[Collected data]

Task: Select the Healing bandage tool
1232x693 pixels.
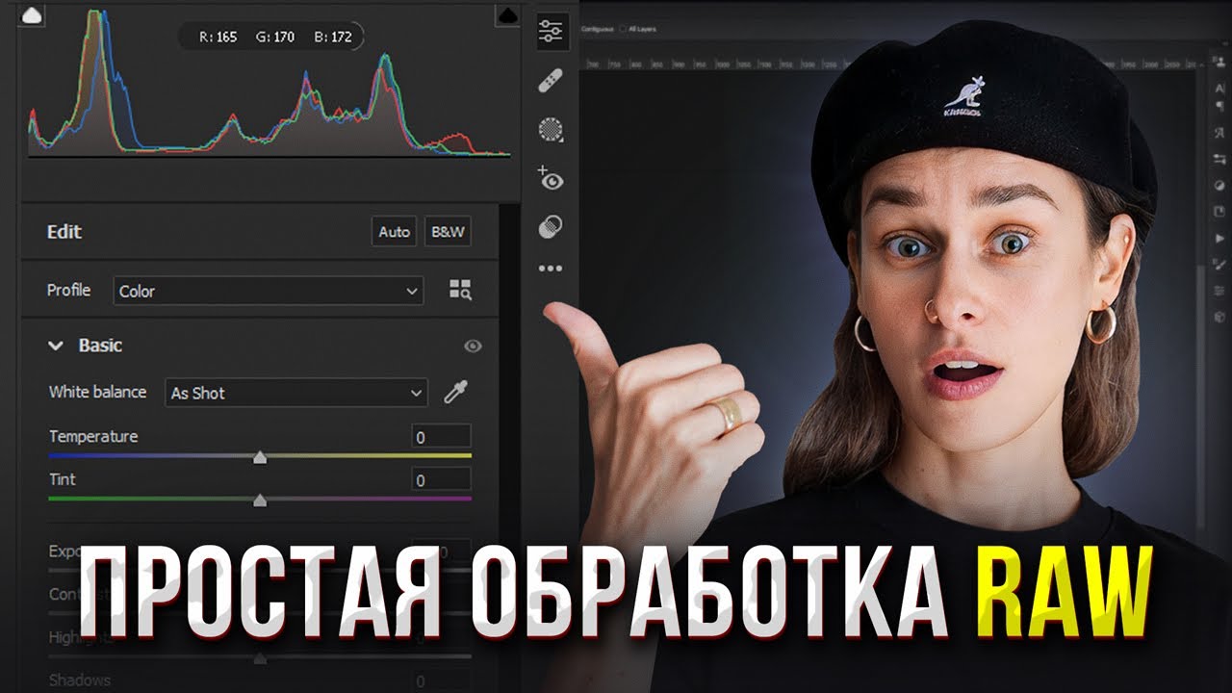Action: tap(551, 80)
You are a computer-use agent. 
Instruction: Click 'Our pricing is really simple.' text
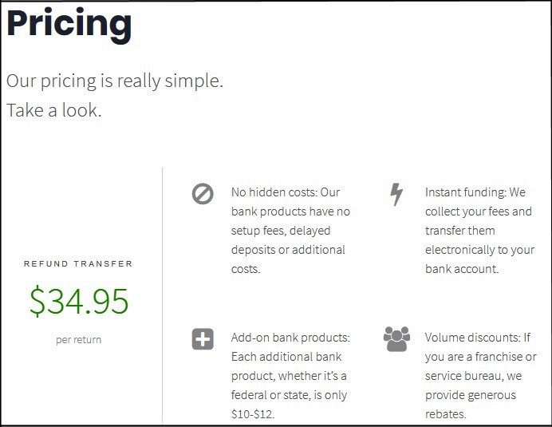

The task:
With pictures left out, transcribe each line from the one containing "1232x693 pixels." through the end of the data, both ends included.

Finished task:
1232x693 pixels.
Action: tap(551, 80)
You are a computer-use agent. 
Instruction: Click 'Our pricing is really simple.' text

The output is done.